Alec let out an impressed whistle. “Now I know how you managed to survive without a computer. This is remarkable. Aren’t you afraid of it falling into the wrong hands?”
She gave a dismissive wave. “The people who would be the biggest problem are sensitive enough to detect major ley lines on their own. The witch clans keep their own maps. A ley line in of itself is not a problem. The practitioner is.” She pointed to an area outside of the city of Toulouse. “We need to look around here. There’s a major point of convergence at the base of the Pyrenees, but it’s been a while since we’ve been in that area. It’s probably shifted around since we were there last. It has a history of moving around. I’m going to get in touch with Logan. She spends more time in southern France than the rest of us.”
“Why?” Alec asked, but his phone rang. “Sorry. I have to take this. It’s Daniel.”
He went to the other room to take the call. When he came back, his face was drawn and pale.
He started gathering his things. “There’s a problem with Pedro. Daniel is not sure, but it’s possible he tried to commit suicide. I need to go see him.”
Their pleasant dinner turned into a rock in her stomach.
“What happened?” she asked.
“He drank something toxic from under the sink,” Alec said. “Daniel isn’t sure if it was intentional or not, but Pedro served himself some bleach with dinner.”

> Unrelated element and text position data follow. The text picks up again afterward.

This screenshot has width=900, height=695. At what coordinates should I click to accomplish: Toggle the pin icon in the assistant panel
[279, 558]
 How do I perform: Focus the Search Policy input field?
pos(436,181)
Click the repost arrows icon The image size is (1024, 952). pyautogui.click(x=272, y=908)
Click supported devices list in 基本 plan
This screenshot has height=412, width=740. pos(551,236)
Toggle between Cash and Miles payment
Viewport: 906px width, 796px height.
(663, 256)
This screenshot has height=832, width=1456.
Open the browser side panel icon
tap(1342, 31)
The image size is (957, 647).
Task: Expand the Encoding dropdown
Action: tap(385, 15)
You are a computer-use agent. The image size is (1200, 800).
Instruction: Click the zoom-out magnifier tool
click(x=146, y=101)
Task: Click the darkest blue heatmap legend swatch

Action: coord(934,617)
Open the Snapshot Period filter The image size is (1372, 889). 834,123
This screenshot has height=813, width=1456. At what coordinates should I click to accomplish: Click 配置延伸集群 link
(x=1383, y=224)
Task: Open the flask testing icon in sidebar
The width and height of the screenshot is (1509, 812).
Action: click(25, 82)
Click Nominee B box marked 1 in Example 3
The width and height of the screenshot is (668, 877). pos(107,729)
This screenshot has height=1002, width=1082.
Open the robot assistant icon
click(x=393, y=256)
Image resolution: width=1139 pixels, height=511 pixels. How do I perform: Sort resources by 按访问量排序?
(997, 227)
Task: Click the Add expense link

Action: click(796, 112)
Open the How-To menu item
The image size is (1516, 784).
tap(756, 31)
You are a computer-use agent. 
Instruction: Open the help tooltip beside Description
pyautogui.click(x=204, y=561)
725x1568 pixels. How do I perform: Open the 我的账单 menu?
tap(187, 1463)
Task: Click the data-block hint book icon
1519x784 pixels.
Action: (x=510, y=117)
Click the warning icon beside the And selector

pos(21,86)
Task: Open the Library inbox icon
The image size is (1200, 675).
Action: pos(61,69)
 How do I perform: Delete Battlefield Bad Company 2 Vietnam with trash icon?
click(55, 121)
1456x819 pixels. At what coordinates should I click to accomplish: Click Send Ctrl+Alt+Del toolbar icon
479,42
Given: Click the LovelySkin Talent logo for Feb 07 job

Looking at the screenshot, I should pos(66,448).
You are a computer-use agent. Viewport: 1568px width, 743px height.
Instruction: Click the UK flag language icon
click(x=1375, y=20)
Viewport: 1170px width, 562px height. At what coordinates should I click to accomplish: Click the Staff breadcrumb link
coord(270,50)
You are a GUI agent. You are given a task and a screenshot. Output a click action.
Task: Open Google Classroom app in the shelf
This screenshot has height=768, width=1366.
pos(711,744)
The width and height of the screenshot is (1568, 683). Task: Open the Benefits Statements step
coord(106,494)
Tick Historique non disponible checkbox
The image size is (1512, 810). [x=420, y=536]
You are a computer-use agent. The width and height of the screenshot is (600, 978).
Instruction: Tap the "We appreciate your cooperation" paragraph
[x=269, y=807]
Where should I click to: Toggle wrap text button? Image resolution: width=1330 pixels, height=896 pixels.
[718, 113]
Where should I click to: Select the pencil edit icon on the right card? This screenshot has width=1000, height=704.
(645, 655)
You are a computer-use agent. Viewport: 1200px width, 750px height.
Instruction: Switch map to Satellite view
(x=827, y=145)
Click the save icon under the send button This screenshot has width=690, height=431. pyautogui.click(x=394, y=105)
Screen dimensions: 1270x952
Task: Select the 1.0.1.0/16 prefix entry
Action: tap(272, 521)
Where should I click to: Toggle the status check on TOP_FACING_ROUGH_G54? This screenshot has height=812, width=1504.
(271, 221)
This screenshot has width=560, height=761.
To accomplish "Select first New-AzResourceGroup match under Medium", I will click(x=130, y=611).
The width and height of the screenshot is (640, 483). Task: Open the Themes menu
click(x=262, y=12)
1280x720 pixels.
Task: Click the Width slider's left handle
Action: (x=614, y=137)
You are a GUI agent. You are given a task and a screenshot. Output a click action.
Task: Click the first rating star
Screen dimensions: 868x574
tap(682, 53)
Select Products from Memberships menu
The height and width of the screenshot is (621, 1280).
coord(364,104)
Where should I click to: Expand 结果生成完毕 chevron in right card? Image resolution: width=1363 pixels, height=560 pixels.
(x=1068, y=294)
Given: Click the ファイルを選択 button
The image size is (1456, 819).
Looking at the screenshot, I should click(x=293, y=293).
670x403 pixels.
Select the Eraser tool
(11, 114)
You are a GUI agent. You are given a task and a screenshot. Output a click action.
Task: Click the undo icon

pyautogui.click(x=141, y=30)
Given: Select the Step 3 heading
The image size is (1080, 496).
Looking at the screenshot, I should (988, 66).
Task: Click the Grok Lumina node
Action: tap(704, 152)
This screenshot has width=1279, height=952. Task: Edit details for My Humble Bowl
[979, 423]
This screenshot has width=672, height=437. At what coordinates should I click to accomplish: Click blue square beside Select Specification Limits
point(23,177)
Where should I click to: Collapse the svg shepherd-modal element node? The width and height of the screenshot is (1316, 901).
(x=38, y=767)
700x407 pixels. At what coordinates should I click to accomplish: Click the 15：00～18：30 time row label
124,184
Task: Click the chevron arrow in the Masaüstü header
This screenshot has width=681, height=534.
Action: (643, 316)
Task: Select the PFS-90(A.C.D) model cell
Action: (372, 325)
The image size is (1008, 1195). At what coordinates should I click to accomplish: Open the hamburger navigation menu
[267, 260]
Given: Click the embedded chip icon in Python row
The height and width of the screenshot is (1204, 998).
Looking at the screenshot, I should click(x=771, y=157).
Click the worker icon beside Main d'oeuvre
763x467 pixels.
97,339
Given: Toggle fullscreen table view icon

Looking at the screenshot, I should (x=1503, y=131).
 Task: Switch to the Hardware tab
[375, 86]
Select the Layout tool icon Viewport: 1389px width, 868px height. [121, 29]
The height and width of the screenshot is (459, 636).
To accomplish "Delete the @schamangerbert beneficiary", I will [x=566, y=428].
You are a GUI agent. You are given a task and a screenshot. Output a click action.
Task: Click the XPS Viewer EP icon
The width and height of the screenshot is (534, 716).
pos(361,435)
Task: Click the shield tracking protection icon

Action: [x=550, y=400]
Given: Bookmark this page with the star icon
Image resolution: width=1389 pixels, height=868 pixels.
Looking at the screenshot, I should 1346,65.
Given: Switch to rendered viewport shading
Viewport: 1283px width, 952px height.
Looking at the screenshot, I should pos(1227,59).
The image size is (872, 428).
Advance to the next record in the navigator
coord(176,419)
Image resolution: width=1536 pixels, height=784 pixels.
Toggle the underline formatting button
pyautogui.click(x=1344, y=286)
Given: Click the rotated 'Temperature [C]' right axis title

“I should go with you. But. . .we need to get to France. I need to update the others and get some gear together.”
“I understand. And you said you’re not a healer, so you’re not going to do him any good. I’ll go alone and call in a healer I know to look in on Pedro. One with a record for reliability. Maybe they can do something. I’ll get the plane ready unless you want to try and find a fire that is capable of transporting you,” he said, pausing to look expectantly at her.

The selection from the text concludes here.